[Opening DATA SHOWN section]

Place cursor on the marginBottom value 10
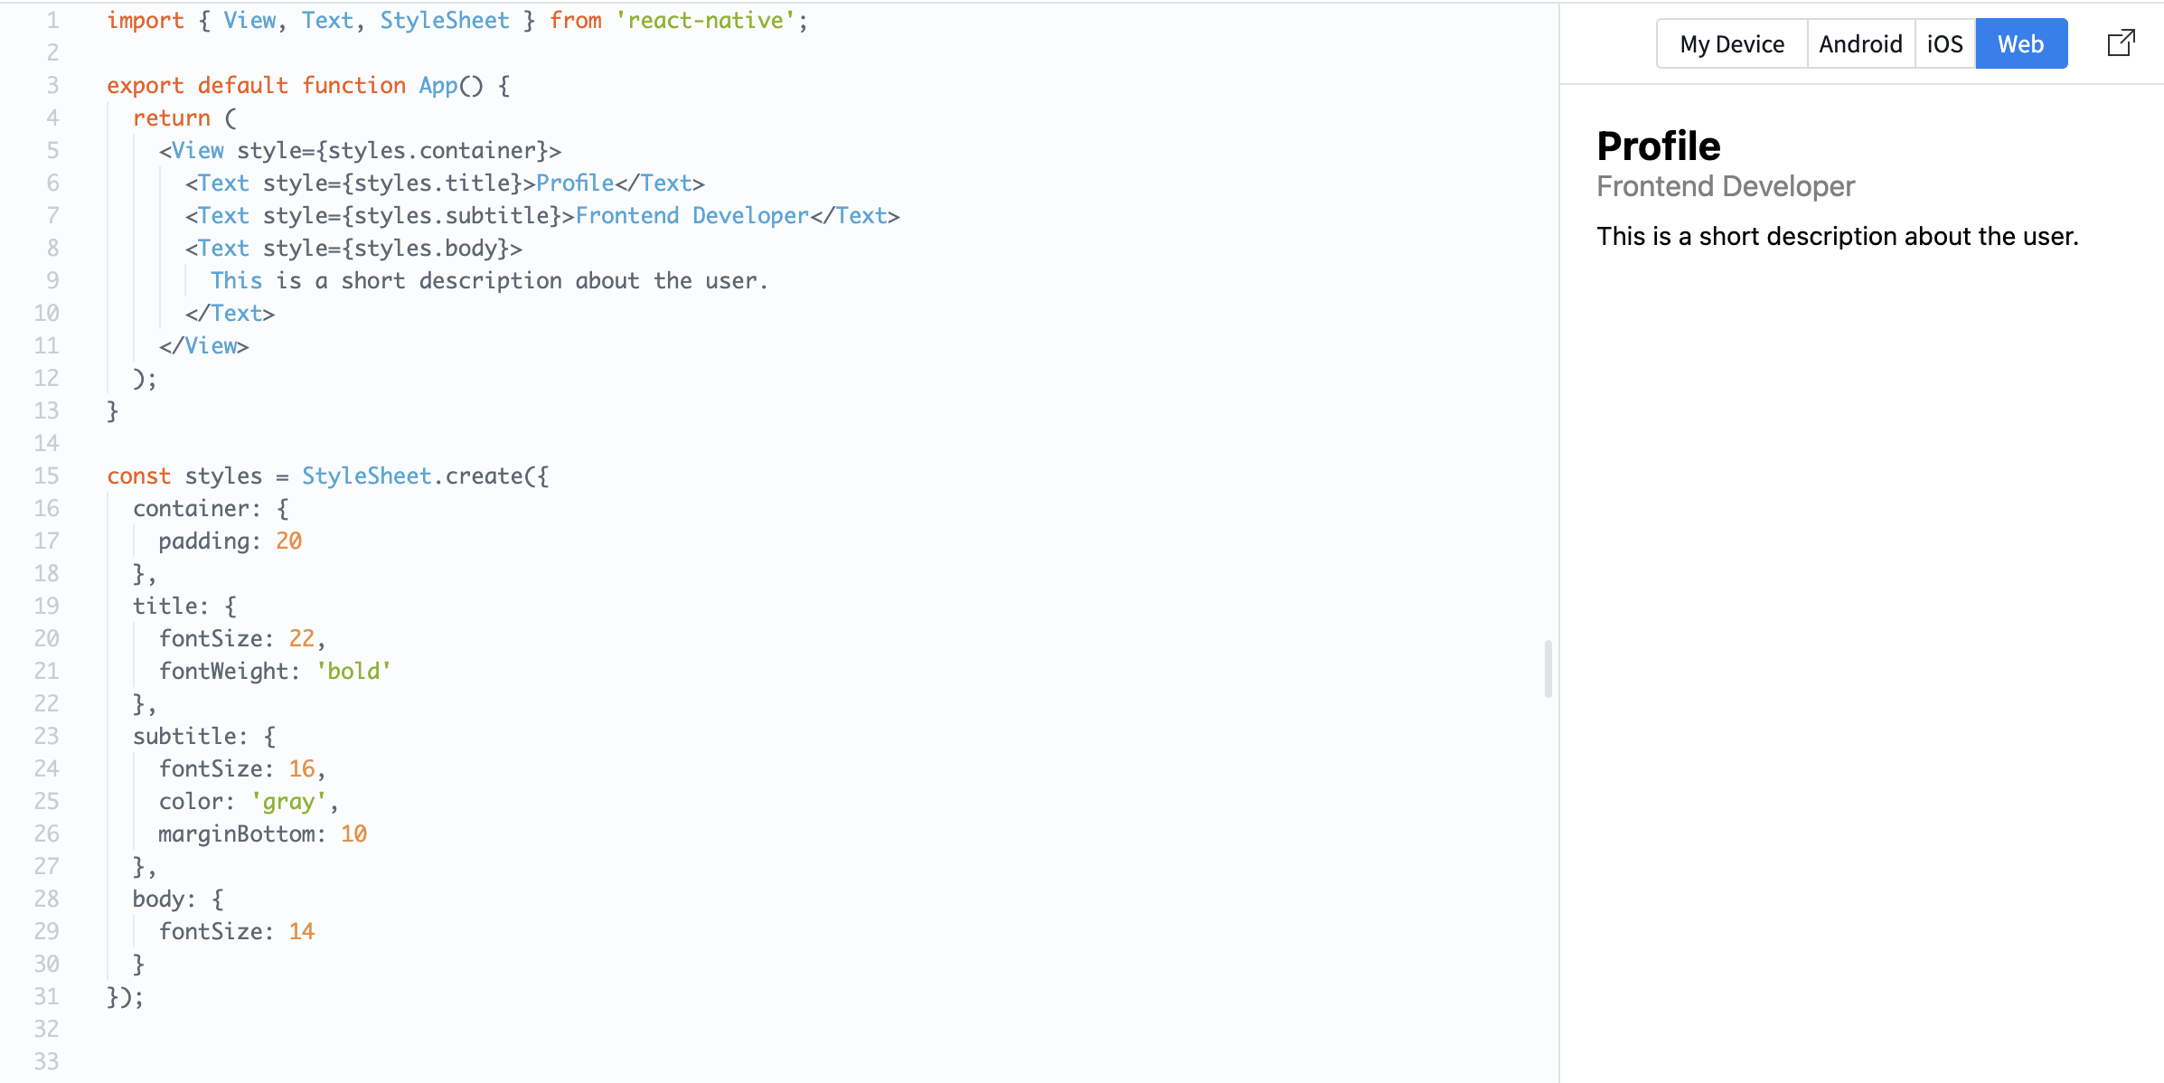The width and height of the screenshot is (2164, 1083). 353,834
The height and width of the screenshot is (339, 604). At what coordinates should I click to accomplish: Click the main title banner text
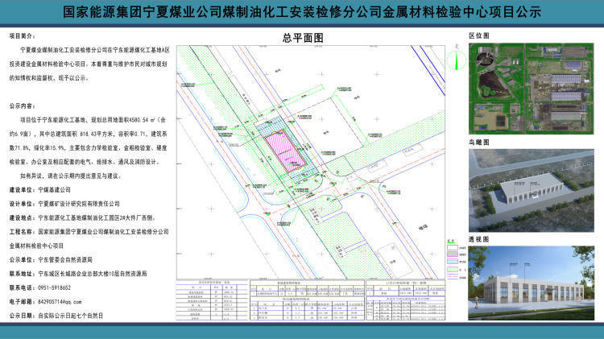click(302, 14)
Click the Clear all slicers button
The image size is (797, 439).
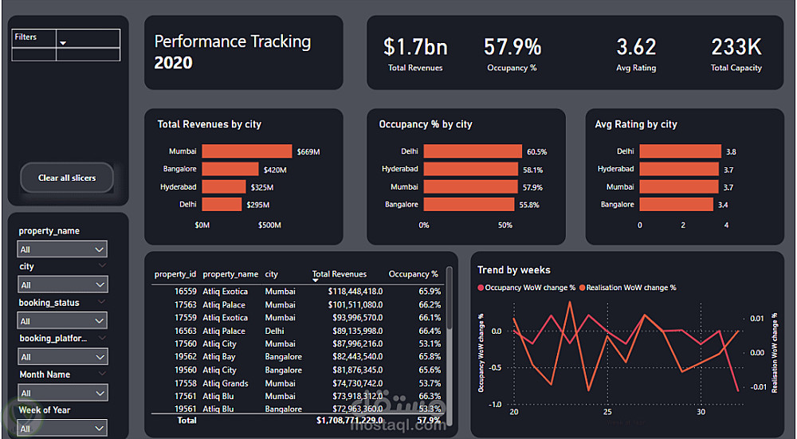point(67,178)
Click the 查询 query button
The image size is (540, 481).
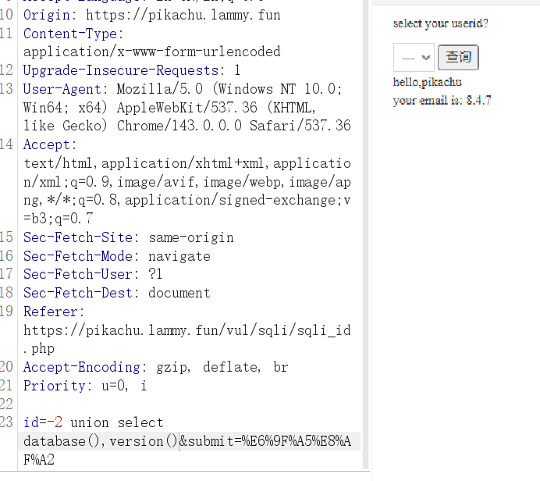coord(459,57)
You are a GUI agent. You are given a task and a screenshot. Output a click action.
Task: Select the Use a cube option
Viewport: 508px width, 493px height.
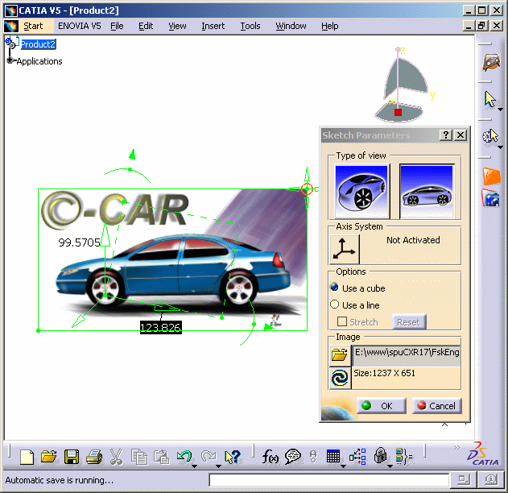coord(336,288)
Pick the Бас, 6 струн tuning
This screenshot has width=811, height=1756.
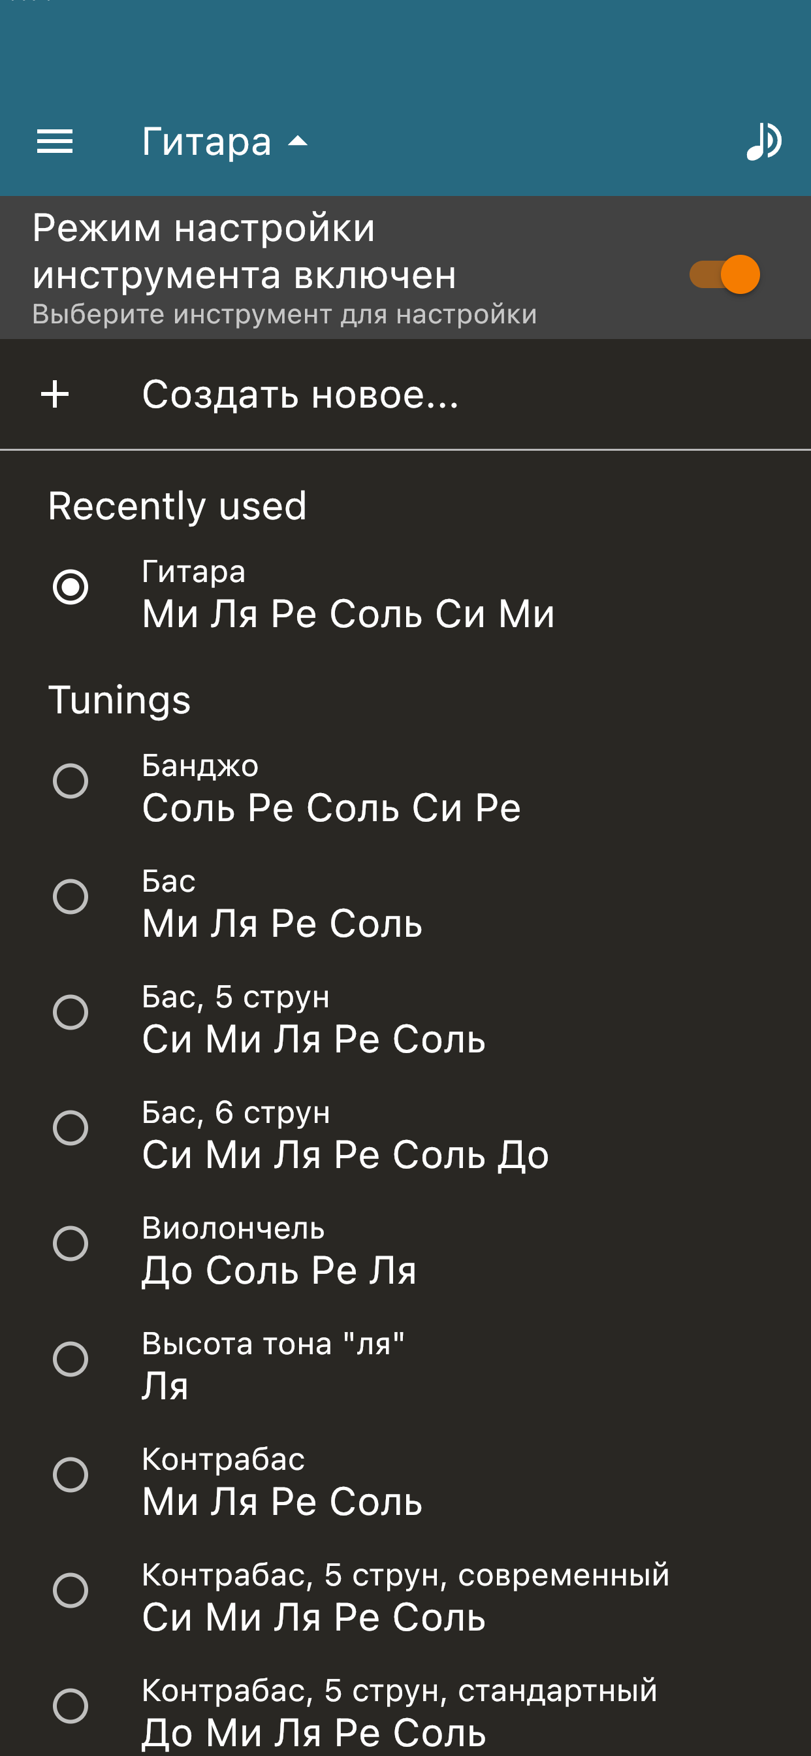pyautogui.click(x=71, y=1128)
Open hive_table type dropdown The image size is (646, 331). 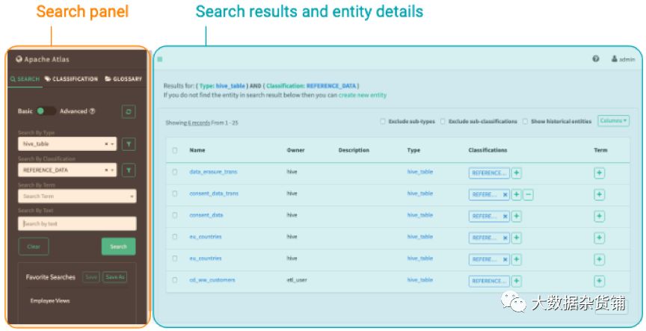67,144
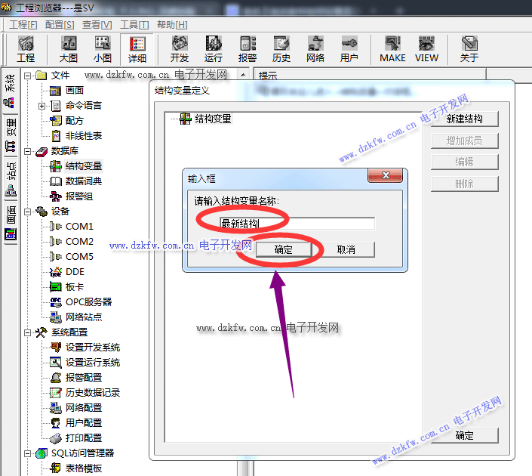Open 开发 development toolbar icon
The height and width of the screenshot is (476, 532).
point(180,48)
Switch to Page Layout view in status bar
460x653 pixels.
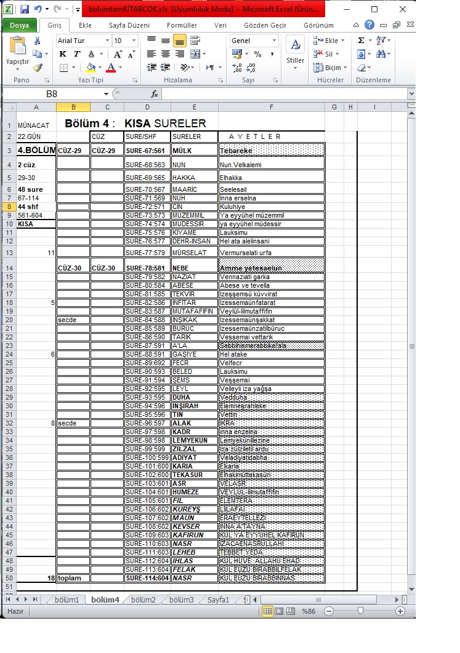[x=279, y=611]
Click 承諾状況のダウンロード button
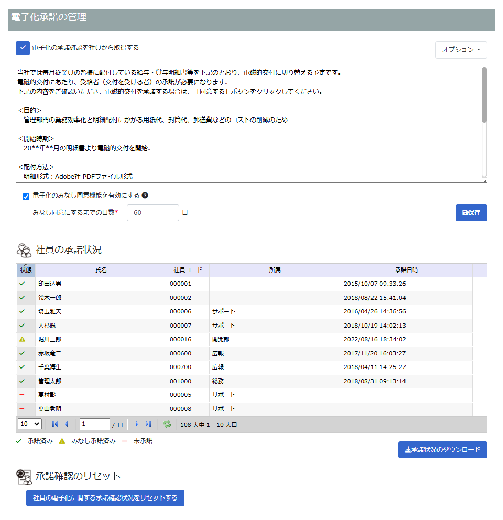503x520 pixels. (442, 450)
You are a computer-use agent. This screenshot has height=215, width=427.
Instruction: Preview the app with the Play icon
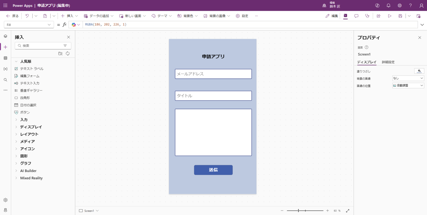[390, 16]
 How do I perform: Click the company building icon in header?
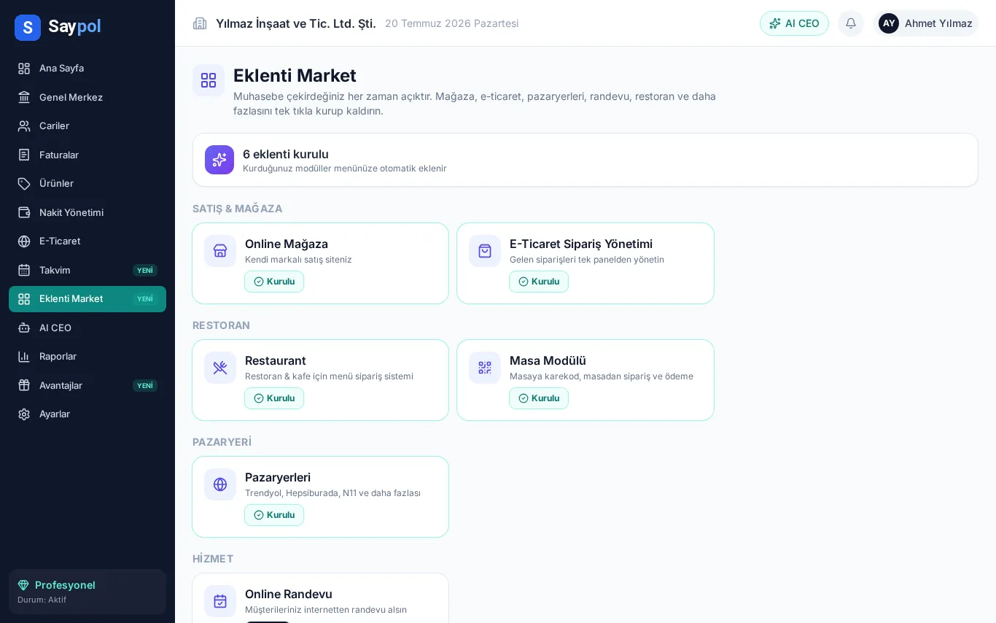(200, 23)
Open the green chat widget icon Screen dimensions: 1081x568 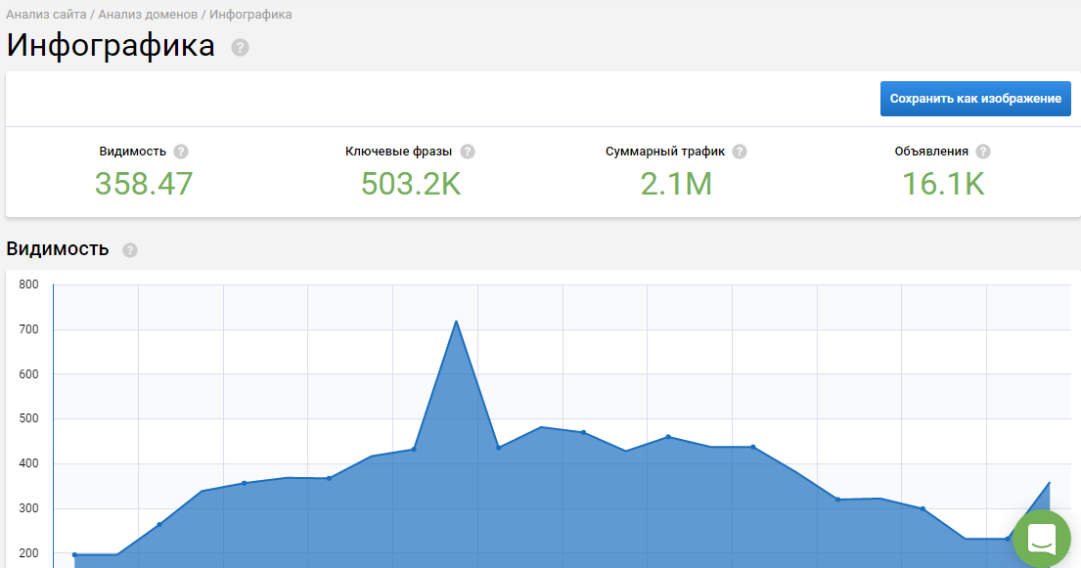(1041, 539)
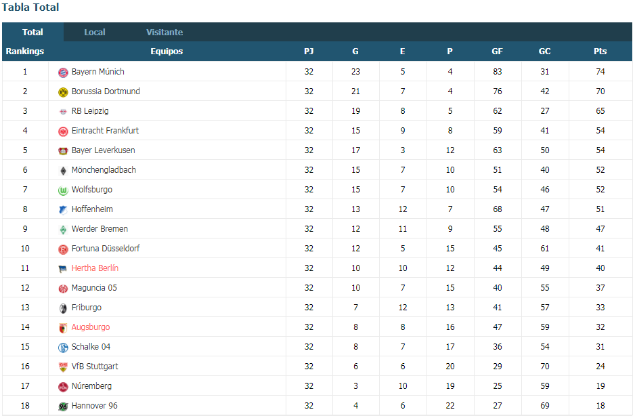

[Closing DATA SHOWN section]

**TASK DETAILS:** Include the first line of the records, the line containing "Click the 查询 query button", and every line between them, repeated exactly. Skip the pictures.

**ANSWER BELOW:**
Place cursor on the marginBottom value 10
The width and height of the screenshot is (2164, 1083). 353,834
The height and width of the screenshot is (339, 604). At what coordinates should I click to accomplish: Click the main title banner text
click(302, 14)
Click the Clear all slicers button
The image size is (797, 439).
point(67,178)
Click the 查询 query button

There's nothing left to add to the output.